** Task requirements **
Considering every line below, count those with the word "beside" and give only the result.

** Records supplied **
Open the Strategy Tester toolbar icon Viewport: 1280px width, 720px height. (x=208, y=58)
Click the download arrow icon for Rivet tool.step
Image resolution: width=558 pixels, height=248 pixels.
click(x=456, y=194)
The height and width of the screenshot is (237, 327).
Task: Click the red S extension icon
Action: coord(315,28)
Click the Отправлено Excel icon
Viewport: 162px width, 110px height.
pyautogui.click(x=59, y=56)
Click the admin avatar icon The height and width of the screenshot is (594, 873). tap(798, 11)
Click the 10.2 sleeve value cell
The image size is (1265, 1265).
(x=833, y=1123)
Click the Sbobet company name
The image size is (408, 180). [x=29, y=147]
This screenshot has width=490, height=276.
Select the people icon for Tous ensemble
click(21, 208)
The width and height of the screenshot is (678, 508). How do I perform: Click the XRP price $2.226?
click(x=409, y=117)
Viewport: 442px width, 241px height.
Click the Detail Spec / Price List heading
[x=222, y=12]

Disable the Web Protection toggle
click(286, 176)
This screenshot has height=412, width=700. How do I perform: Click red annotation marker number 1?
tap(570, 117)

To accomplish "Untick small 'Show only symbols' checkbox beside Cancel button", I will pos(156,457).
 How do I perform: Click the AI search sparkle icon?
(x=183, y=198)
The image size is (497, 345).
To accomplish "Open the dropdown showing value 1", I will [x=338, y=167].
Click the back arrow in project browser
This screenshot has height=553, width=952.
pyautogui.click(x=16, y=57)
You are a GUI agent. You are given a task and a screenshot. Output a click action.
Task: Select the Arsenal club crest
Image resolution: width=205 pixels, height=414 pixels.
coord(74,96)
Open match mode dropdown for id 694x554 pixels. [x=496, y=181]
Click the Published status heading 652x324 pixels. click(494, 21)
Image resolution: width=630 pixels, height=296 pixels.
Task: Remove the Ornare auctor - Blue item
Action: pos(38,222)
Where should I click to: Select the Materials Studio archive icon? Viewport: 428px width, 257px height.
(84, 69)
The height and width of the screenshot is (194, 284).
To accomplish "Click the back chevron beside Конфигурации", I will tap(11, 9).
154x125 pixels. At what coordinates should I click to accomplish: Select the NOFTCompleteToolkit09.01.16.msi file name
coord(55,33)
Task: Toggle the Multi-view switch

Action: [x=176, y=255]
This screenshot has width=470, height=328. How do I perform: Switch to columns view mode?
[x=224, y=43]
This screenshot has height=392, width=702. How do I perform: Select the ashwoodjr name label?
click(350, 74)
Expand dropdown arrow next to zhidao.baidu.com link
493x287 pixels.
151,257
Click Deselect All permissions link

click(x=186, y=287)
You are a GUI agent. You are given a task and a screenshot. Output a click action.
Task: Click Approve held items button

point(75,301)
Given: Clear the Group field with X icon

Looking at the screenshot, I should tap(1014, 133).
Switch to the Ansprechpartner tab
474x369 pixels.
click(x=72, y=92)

** Finished task **
2